GSOC 2015/Student Application charul: Difference between revisions

Revision as of 03:59, 27 March 2015

Project Title : Shumgrepper

Personal Information

Name : charul
Fedora Profile : charul
GitHub : charulagrl
Timezone : India, UTC +5:30

Contact Information

E-mail : charul.agrl@gmail.com
Phone : 91-8879018082
IRC nick : charul at irc.freenode.net
Blog url : https://honeycoding.wordpress.com

Why do you want to work with the Fedora Project?

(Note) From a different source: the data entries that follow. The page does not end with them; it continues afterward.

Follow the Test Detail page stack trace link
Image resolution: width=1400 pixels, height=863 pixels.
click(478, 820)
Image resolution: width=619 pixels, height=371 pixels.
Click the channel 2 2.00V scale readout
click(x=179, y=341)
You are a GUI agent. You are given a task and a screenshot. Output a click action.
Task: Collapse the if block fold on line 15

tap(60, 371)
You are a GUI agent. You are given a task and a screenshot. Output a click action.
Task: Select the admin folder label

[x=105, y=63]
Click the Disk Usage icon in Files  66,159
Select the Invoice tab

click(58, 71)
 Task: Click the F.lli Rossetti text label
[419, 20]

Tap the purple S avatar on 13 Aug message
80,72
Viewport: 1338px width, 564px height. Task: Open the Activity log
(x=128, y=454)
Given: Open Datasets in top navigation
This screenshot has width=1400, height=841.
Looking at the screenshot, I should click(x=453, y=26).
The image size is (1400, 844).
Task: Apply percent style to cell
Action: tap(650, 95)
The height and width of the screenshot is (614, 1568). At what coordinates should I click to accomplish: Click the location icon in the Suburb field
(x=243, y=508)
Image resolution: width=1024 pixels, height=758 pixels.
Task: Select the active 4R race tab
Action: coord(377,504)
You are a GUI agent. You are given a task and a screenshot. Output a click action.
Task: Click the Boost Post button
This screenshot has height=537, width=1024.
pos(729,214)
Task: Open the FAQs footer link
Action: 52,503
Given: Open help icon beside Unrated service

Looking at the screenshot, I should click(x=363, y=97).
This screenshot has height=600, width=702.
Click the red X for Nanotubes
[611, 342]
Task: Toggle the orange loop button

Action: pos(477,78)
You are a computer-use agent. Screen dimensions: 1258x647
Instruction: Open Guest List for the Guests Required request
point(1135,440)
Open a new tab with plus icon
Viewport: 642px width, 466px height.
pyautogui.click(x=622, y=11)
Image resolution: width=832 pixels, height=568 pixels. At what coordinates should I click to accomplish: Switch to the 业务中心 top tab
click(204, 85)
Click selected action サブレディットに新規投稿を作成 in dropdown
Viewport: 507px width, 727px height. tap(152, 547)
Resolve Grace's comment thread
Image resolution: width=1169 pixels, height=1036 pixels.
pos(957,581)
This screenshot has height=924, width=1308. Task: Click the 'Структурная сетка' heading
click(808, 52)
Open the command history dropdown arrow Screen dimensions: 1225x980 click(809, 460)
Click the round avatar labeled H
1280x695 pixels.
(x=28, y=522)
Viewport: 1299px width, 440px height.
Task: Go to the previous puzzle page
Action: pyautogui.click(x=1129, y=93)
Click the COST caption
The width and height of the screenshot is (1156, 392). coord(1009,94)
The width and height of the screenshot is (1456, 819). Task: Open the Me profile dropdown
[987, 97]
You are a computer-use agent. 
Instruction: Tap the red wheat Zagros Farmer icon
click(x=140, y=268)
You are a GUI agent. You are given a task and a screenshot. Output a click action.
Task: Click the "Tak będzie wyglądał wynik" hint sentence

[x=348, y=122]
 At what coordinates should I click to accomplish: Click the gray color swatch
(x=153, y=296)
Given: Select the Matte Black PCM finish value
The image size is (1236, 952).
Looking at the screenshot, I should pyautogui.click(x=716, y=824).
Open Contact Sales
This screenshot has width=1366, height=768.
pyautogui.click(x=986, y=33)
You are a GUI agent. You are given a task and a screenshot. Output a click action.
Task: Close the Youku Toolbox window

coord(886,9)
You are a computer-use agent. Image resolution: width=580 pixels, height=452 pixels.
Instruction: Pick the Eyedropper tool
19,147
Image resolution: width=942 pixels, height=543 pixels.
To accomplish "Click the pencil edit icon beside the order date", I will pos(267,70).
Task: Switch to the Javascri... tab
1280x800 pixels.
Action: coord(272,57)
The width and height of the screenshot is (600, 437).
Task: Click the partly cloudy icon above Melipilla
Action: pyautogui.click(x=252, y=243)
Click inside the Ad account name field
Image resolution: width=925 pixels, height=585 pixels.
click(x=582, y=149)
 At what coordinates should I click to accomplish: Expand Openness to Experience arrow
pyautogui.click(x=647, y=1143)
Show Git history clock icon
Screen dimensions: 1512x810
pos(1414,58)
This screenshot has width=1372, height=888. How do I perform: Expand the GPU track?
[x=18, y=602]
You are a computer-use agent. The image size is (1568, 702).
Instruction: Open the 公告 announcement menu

I have worked on various fedora projects and had a great experience while working on them. I already had participated in GSoC last year and worked on the same project Shumgrepper and this year I would like to bring this project to its completion. Besides all this, fedora is my favorite linux distro and it gives me immense pleasure in contributing to its projects. I also met with few fedora contributors this year in a conference and I must say I had a great time with them and learned many new stuff. They are energetic folks who loves what they are doing and this inspires me a lot.

Do you have any past involvement with the Fedora project or another open source project as a contributor?

Yes, I have contributed to Datagrepper, Fedora-Packages, Shumgrepper and Summershum.

Did you participate with the past GSoC programs, if so which years, which organizations?

Yes, I participated last year i.e. in year 2014 and worked with Fedora organisation.

Will you continue contributing/ supporting the Fedora project after the GSoC 2015 program, if yes, which team(s), you are interested with?

Yes, I will keep contributing to the Fedora Project in my spare time even after the GSoC 2015 program. I would prefer contributing to more projects under Fedora-infra team as its projects completely intersect with my area of interest.

Why should we choose you over other applicants?

I have already been actively involved in contributing to fedora projects and have worked on this project last year thereby, having a good understanding of project codebase and its requirements. I am pretty much sure that this time i will be able to complete the project.

Proposal Description

Overview and The Need

Shumgrepper is a webapp which is built on top of Summershum. Summershum collects md5sum, shasum and sha256sum of every file in every package. Shumgrepper uses this information to check the integrity and duplication among different packages. It can be used to find the common or different files among various packages by comparing their sha256 values. It also let you to query files by their shum values, files bundled within a package and compare different packages and tar_files.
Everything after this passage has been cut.